FISH, Hamilton, Congress, NY (1888-1991)

1888-1991

FISH, Hamilton, (son of Hamilton Fish [1849-1936], grandson of Hamilton Fish [1808-1893], and father of Hamilton Fish, Jr. [1926-1996]), a Representative from New York; born in Garrison, Putnam County, N.Y., December 7, 1888; attended St.

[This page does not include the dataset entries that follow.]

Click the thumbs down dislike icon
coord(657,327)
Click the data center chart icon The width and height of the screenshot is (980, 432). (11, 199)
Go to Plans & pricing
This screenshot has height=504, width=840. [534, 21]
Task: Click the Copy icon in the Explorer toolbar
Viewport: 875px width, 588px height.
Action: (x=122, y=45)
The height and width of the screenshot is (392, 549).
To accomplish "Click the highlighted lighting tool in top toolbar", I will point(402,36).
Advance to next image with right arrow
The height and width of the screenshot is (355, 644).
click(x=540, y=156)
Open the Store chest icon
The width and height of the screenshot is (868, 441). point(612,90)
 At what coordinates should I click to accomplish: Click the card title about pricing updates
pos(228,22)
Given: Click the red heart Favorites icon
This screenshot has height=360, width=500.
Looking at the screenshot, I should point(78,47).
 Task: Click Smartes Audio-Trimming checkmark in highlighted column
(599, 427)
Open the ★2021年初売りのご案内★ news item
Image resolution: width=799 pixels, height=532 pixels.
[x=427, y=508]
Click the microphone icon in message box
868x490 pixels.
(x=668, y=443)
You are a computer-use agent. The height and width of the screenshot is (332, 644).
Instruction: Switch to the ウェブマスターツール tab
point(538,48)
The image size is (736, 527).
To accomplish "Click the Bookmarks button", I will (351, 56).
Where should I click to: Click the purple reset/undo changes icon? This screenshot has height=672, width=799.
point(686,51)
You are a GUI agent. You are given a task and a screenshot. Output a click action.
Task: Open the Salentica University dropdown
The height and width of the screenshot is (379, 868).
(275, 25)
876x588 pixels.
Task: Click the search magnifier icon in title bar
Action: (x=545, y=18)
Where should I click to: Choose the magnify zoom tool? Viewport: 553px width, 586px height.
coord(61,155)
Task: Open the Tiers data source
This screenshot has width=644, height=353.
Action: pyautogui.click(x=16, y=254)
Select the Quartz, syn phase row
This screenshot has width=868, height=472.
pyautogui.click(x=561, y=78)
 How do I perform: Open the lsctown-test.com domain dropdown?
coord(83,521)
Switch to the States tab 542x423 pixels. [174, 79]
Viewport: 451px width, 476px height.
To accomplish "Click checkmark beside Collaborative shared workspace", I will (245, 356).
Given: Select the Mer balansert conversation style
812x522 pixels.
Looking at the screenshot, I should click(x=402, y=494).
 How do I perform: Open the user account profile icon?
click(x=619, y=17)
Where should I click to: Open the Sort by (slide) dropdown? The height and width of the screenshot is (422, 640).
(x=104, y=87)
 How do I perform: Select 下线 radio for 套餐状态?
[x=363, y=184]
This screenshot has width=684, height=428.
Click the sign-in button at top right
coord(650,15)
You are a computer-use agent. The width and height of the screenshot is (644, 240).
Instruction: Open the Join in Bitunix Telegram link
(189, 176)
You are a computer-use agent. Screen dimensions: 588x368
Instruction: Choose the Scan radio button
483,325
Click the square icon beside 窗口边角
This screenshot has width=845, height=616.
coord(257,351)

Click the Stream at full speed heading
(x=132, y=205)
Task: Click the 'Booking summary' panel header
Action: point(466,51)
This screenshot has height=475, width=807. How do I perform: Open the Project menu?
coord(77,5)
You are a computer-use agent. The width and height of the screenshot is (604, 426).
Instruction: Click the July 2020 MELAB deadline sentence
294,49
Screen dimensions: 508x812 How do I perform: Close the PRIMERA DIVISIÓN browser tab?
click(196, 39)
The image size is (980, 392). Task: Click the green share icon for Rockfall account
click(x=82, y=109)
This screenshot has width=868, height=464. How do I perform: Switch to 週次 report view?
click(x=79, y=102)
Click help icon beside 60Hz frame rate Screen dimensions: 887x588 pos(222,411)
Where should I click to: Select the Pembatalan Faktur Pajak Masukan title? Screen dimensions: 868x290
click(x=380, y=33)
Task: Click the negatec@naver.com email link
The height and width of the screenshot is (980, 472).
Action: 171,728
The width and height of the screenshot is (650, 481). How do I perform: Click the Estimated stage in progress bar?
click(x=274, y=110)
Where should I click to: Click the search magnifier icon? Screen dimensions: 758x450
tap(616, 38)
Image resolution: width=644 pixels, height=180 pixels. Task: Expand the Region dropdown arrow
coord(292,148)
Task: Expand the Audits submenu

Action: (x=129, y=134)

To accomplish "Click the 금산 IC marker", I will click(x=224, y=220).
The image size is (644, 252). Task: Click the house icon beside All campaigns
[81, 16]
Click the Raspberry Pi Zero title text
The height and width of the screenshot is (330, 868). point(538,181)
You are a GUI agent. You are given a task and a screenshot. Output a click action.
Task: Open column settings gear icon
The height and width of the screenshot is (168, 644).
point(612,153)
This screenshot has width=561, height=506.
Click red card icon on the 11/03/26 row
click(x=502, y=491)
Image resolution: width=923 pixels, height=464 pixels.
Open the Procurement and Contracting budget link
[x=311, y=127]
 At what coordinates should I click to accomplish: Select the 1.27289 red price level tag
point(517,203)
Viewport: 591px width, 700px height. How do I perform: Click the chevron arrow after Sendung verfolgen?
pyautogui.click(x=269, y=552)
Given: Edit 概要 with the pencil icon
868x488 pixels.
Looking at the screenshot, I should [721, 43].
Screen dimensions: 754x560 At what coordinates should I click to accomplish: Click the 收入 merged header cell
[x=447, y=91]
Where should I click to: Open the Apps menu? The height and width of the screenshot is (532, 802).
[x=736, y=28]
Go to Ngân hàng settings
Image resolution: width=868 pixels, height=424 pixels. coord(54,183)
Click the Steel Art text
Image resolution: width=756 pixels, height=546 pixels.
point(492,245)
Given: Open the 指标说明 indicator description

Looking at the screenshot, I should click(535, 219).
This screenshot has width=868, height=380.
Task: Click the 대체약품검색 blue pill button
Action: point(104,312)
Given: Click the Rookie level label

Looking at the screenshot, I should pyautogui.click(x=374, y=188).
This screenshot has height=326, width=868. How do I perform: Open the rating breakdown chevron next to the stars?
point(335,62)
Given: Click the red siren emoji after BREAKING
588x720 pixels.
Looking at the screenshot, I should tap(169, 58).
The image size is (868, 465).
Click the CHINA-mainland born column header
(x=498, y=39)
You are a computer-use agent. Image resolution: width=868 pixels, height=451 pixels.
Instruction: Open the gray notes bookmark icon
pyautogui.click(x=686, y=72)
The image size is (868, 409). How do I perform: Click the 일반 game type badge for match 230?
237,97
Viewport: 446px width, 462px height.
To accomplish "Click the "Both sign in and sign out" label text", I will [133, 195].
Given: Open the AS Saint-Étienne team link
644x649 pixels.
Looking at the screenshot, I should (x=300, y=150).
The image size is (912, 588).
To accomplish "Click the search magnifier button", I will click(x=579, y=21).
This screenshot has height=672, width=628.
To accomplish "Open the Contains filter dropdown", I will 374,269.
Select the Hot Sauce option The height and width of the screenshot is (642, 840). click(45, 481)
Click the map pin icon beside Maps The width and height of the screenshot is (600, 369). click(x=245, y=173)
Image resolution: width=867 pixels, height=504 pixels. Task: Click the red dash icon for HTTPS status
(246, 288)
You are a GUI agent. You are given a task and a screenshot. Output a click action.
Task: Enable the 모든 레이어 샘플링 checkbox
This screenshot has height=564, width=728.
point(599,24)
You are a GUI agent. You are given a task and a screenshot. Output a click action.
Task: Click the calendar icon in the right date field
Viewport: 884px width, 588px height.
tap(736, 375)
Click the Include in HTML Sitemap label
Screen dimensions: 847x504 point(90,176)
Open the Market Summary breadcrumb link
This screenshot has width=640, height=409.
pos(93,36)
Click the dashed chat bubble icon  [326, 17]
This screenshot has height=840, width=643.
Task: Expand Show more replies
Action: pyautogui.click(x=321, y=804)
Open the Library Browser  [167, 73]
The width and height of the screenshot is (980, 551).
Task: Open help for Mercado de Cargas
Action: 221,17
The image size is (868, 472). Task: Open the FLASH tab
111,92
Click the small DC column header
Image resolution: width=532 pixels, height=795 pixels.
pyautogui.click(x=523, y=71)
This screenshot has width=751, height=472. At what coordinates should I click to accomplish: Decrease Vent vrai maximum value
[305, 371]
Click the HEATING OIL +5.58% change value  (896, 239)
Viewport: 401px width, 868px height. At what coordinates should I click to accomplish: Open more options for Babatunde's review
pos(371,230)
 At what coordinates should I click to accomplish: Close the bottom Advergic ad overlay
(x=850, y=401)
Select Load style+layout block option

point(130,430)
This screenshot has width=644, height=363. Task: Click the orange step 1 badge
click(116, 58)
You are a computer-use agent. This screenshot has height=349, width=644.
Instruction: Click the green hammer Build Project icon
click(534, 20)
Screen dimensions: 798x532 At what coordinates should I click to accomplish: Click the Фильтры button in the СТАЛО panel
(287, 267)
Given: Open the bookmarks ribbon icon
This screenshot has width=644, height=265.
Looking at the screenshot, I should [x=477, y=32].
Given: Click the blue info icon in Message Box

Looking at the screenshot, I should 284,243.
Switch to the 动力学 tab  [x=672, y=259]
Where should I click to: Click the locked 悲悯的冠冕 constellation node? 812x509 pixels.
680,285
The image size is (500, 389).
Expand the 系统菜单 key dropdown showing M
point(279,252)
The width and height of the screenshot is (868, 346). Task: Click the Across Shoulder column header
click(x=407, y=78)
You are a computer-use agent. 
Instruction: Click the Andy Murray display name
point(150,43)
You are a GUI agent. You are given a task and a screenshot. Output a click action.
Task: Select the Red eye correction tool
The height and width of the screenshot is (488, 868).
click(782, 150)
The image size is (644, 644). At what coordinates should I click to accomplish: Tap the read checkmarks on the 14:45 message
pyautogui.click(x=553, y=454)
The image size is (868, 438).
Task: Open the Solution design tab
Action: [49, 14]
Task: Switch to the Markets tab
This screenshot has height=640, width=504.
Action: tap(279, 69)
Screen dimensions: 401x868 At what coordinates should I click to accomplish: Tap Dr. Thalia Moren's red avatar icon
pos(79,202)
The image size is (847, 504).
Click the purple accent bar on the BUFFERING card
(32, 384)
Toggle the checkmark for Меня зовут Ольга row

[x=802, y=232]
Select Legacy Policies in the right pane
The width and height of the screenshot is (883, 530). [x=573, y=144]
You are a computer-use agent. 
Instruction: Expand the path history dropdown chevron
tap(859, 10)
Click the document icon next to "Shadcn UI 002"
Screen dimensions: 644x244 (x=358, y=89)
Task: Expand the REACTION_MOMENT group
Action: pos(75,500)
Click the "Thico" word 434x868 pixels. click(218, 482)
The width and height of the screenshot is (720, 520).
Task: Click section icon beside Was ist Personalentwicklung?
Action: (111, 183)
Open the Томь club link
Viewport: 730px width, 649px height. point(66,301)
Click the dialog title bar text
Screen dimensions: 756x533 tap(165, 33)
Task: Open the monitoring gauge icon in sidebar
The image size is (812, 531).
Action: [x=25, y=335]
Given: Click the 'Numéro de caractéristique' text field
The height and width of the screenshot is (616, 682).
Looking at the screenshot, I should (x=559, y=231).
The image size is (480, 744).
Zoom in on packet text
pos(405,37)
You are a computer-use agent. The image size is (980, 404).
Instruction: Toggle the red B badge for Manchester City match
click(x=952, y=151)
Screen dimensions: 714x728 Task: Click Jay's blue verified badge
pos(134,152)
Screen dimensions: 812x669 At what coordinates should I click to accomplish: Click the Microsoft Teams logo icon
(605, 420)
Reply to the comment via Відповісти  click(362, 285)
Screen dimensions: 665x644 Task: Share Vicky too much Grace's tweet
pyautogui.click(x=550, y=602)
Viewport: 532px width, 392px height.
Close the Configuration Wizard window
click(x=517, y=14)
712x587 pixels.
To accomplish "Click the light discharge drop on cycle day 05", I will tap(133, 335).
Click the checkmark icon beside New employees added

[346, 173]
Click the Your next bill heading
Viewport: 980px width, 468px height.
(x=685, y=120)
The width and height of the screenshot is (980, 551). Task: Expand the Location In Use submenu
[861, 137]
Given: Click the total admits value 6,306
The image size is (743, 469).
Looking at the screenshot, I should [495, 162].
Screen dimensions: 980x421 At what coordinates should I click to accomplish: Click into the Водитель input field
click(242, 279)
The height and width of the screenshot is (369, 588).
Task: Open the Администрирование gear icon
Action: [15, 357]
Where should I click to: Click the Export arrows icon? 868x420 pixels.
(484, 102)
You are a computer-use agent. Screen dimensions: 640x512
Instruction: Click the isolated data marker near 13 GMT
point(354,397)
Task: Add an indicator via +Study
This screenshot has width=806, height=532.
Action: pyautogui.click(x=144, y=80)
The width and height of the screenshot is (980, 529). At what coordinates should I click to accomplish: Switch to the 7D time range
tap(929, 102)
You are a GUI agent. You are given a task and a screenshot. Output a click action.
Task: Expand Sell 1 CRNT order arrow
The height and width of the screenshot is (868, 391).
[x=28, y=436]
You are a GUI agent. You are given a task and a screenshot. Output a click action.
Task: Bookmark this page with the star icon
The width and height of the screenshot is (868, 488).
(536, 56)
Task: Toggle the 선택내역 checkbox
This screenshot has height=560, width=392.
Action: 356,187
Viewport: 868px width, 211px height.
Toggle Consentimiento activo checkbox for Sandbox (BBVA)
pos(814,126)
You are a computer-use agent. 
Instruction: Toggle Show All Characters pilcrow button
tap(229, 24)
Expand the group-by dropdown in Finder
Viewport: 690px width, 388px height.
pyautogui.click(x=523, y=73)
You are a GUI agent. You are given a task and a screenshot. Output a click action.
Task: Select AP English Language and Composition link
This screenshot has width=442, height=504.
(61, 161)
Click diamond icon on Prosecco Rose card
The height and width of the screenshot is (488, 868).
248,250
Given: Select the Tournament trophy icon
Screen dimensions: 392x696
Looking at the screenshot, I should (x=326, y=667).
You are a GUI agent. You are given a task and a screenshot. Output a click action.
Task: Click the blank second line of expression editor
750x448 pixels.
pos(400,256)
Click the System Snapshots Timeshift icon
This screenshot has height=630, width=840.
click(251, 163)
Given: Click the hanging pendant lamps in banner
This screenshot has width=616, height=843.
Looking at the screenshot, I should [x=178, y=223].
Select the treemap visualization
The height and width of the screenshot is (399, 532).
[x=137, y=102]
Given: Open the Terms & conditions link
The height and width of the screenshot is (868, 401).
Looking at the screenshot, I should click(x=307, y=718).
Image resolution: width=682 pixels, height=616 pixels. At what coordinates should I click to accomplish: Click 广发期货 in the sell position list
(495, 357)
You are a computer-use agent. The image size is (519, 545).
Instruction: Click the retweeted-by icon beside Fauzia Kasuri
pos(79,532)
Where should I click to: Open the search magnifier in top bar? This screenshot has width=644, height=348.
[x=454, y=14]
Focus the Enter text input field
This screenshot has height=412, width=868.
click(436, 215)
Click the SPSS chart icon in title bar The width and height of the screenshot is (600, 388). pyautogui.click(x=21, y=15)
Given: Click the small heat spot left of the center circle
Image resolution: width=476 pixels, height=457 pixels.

Marks School; was graduated from Harvard University in 1910; elected as a Progressive to the New York State assembly, 1914-1916; commissioned on July 15, 1917, captain of Company K, Fifteenth New York National Guard (colored), which subsequently became the Three Hundred and Sixty-ninth Infantry; was discharged as a major on May 14, 1919; decorated with the Croix de Guerre and the American Silver Star and also cited in War Department general orders; colonel in the Officers’ Reserve Corps; delegate, Republican National Convention, 1928; elected as a Republican to the Sixty-sixth Congress to fill the vacancy caused by the resignation of Edmund Platt; reelected to the Sixty-seventh and to the eleven succeeding Congresses and served from November 2, 1920, to January 3, 1945; unsuccessful candidate for reelection in 1944 to the Seventy-ninth Congress; author; was a resident of Cold Spring, N.Y., until his death there on January 18, 1991.


Bibliography
Hanks, Richard K. “Hamilton Fish and American Isolationism, 1920-1944.” Ph.D. dissertation, University of California, Riverside, 1971.